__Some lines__
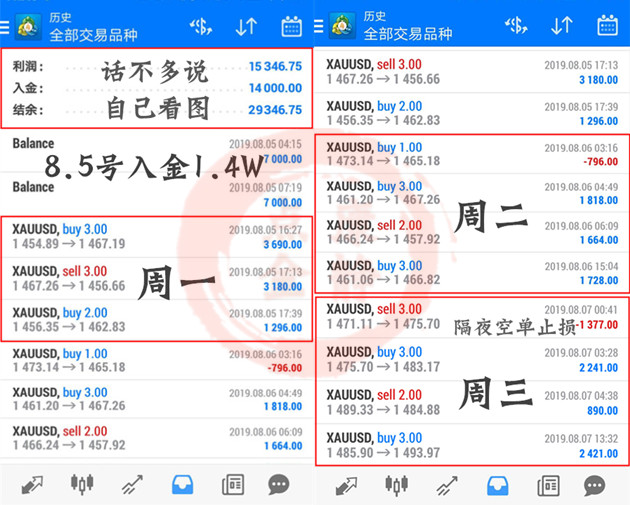Tap the sort arrows icon in left panel header
This screenshot has width=630, height=505.
[246, 26]
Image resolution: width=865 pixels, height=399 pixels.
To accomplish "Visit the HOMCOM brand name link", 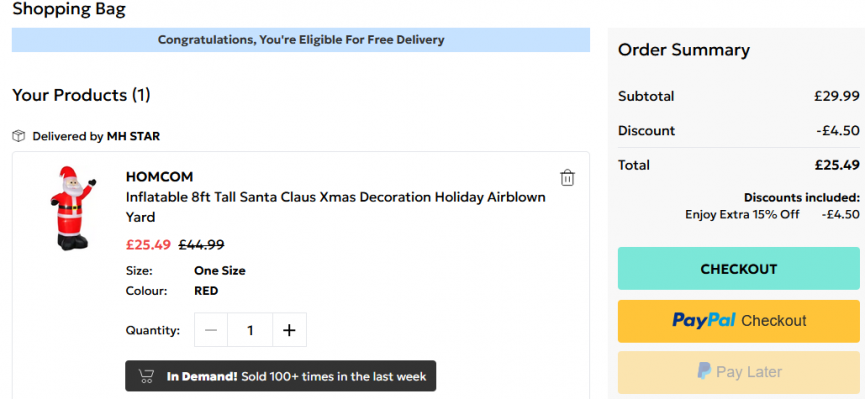I will (159, 177).
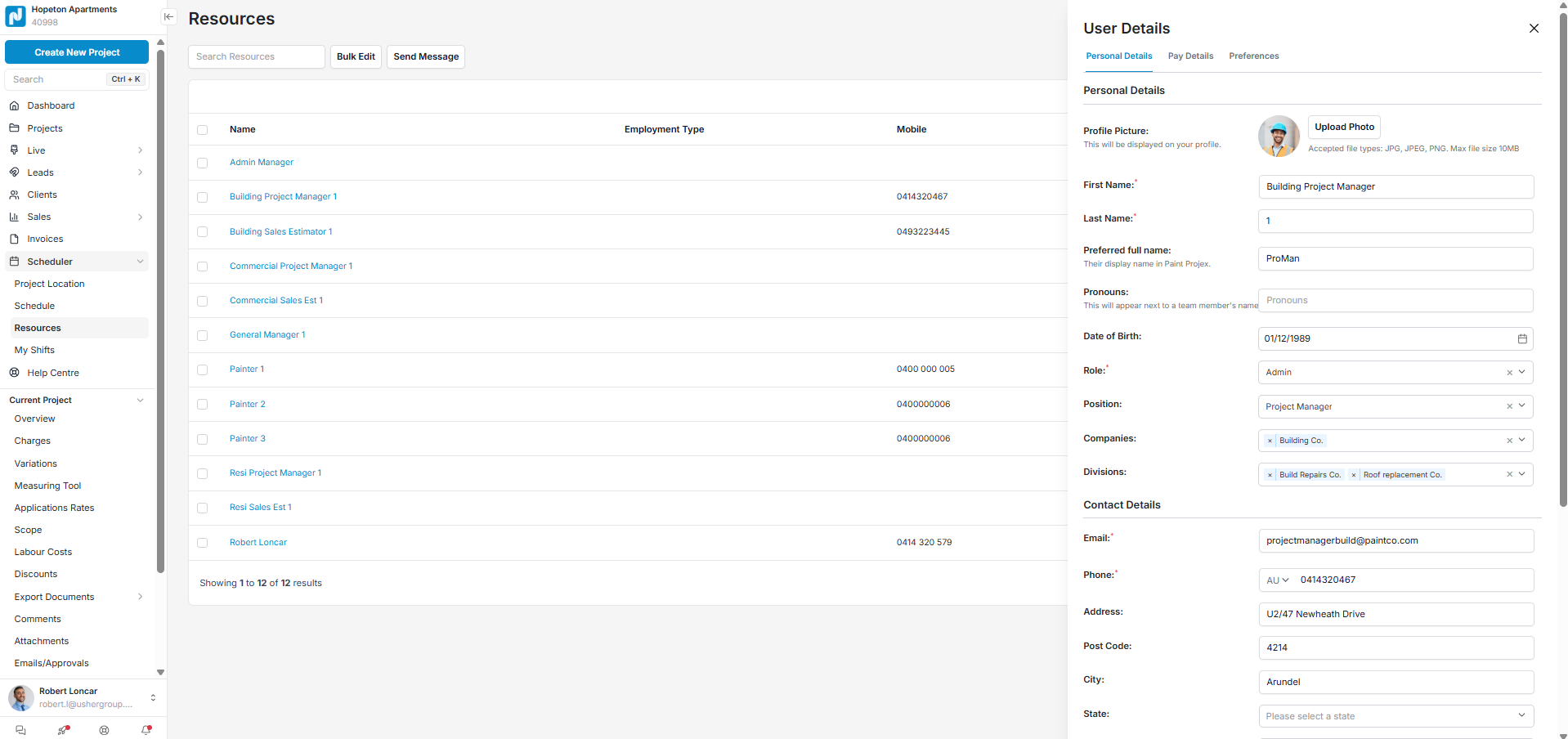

__Stated task__
Please gather every line above that contains the string "height", and copy each one in full. Case counts.

__In response__
This screenshot has width=630, height=505.
Image resolution: width=865 pixels, height=399 pixels.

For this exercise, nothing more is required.